I've come around to the idea that f-strings are almost always a bad idea, certainly in logging. The run-time implications and side-effects of the f-string eval() simply don't belong in logging statements.

@tristanbrown
Copy link

I've come around to the idea that f-strings are almost always a bad idea, certainly in logging. The run-time implications and side-effects of the f-string eval() simply don't belong in logging statements.

@earonesty Can you elaborate on those side-effects?

@earonesty
Copy link

earonesty commented Oct 21, 2019

As @chdsbd said, string interpolation is happening at run-time in a way that can lead to exceptions. And while it's abundantly clear what the potential side effects of log.debug("%s", str(a.thing)), it's less clear that log.debug(f"{a.thing}") is the same thing.

@mcallaghan-bsm
Copy link

@earonesty I really don't agree with this as a general rule of thumb.
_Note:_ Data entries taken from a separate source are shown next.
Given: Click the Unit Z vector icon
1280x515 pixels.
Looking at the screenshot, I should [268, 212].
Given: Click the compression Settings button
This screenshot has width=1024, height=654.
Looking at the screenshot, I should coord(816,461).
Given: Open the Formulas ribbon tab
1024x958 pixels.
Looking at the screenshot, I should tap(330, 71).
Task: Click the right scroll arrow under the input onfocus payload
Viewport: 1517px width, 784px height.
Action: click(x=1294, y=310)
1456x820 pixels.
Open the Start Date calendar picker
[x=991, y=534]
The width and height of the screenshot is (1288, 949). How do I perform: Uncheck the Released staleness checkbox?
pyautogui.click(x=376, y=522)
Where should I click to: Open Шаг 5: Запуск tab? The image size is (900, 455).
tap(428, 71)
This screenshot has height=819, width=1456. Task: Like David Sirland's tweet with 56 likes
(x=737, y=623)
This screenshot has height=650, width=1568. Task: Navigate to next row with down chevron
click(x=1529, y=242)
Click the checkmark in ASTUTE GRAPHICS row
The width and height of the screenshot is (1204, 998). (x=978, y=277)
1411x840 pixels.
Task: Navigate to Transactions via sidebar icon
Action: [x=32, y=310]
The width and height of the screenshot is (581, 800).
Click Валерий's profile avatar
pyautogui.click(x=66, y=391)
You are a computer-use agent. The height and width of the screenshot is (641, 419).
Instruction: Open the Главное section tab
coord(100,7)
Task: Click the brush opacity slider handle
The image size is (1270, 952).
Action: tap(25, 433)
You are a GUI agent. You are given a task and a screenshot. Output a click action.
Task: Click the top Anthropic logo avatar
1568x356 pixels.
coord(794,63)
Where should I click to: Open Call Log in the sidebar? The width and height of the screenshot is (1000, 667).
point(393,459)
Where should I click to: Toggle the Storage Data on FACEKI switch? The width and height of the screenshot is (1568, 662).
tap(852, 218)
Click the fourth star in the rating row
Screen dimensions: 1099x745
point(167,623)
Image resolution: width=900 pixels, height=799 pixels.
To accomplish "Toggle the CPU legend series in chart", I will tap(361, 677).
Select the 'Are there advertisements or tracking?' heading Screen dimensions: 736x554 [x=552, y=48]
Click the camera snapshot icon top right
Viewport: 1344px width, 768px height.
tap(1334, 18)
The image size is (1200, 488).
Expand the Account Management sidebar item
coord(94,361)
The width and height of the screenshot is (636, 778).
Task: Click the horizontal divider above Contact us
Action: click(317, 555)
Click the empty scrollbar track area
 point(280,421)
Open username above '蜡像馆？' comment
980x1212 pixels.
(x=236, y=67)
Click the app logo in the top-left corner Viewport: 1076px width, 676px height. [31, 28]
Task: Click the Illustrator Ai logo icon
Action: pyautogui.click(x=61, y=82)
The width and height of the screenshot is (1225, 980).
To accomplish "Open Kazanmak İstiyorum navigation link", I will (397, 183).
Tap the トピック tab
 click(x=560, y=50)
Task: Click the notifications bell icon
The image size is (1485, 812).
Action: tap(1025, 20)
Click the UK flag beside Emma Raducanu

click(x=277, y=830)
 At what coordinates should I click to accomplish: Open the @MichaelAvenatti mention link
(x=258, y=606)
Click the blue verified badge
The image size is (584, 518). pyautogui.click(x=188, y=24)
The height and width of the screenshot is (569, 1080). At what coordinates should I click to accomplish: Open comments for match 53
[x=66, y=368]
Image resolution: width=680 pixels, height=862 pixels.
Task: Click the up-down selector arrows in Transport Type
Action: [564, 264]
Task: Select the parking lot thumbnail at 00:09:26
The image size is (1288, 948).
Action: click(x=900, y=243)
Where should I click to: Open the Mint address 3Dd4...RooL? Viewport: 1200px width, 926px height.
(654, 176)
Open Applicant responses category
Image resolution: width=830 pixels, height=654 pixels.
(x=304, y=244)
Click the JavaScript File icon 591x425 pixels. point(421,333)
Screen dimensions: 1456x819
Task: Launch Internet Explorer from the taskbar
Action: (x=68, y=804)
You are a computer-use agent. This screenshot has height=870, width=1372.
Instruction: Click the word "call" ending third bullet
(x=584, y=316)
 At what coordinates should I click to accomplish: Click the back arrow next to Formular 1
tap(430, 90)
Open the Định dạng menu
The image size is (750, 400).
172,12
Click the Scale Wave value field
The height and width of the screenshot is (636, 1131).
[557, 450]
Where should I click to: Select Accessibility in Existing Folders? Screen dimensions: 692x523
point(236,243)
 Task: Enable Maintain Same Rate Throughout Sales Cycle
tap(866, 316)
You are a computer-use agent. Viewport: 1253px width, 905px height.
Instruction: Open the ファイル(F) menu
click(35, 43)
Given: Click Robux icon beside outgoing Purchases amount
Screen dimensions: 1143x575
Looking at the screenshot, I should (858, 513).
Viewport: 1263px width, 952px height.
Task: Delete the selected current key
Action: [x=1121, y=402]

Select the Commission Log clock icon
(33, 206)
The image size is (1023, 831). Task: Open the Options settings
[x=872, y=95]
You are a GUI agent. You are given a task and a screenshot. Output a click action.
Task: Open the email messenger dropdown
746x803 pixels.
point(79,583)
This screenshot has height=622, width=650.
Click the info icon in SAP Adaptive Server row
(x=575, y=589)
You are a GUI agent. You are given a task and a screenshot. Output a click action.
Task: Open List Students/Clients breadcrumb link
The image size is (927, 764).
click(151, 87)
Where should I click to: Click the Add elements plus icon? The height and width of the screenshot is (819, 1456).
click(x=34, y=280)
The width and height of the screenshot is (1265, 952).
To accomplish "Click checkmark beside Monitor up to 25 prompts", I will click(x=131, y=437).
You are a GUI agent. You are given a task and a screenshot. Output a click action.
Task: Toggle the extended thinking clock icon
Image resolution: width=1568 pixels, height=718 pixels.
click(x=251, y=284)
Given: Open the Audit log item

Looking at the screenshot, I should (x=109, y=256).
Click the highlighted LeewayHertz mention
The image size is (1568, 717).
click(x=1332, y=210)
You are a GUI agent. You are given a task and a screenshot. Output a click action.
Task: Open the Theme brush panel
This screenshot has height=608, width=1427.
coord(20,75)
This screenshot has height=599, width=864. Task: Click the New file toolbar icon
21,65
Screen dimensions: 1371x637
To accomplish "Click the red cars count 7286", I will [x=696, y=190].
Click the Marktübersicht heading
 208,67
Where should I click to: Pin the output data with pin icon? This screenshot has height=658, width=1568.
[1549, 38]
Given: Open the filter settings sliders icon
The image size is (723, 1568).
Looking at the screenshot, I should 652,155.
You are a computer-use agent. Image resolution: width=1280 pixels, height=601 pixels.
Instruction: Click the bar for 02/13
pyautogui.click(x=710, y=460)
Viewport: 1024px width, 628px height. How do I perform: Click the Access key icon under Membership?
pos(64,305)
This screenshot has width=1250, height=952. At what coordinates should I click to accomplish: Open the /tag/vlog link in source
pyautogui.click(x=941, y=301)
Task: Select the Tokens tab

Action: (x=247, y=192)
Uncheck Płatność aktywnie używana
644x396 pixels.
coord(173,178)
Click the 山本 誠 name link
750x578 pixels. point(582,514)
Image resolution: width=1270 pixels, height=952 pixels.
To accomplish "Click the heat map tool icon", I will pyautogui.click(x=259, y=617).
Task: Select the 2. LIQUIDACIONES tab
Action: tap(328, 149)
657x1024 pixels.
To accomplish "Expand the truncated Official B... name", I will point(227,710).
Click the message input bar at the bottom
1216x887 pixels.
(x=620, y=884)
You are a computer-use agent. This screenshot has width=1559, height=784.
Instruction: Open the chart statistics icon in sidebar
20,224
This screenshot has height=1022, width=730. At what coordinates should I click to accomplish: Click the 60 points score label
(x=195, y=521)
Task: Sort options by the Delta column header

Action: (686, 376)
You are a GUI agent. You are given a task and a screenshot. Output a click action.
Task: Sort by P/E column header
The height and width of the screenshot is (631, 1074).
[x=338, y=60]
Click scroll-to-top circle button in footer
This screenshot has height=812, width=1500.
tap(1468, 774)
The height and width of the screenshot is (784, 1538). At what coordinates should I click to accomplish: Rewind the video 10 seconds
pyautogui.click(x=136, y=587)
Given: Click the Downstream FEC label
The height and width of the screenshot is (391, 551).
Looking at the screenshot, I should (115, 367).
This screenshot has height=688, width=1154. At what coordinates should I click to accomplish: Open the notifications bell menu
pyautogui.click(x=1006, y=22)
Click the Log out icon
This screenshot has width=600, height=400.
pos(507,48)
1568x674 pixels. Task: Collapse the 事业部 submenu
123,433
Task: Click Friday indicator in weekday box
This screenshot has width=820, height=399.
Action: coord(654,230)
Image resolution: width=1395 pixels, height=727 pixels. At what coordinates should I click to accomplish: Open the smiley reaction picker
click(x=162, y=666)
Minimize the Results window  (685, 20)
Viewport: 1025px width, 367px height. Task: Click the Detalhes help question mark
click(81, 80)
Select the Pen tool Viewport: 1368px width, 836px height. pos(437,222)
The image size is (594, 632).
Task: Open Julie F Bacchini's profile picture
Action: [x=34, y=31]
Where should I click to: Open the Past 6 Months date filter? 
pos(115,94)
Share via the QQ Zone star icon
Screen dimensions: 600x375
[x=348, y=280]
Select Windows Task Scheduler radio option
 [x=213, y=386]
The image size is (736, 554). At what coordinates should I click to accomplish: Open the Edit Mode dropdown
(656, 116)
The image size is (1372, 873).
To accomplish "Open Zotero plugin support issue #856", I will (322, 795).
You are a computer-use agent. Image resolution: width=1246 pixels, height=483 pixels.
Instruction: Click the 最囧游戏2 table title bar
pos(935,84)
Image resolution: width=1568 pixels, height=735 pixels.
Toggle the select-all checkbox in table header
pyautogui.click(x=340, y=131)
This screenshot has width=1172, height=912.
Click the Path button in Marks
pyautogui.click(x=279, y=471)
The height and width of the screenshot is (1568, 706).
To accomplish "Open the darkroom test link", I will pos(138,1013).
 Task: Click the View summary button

It completely depends on the criticality of your application and frequency of logging. It is definitely possible that some applications may wish to avoid this for robustness and performance reasons, but MOST ~80% of Python programs need not worry.

@earonesty
Copy link

earonesty commented Oct 24, 2019

Sure, they don't have to worry. But linters are all about best practices. And in this case, you have a choice of logging lines that either can or cannot cause exceptions... and either can or cannot be aggregated. Worse... if you're writing a library... you're making this decision on behalf of your users. f-strings just don't improve readability that much in log lines to justify the possibility of all 3 issues: run-time failures, aggregation incompatibility, and performance issues.

@tristanbrown
Copy link

@earonesty it's generally best practice and more pythonic to explicitly catch your exceptions. Trusting the logger to implicitly catch exceptions, but only when the code is contained within the logging statement, seems like a rather odd and unreliable approach.

I disagree about the extent of readability. f-strings put an expression exactly where it should go in a string statement. That's a monumental step up from positional %s replacements, improving readability and reducing the potential for bugs:

Suppose you have a logging string requiring 5 different variable replacements. It's already difficult to see which element of the tuple maps to which %s instance. Now you want to rearrange the message a little bit, or add a variable to the message, or remove one. Now are you sure you've rearranged all of the variables in the tuple correctly? The potential for error here is quite high, especially if you're working with someone else's code.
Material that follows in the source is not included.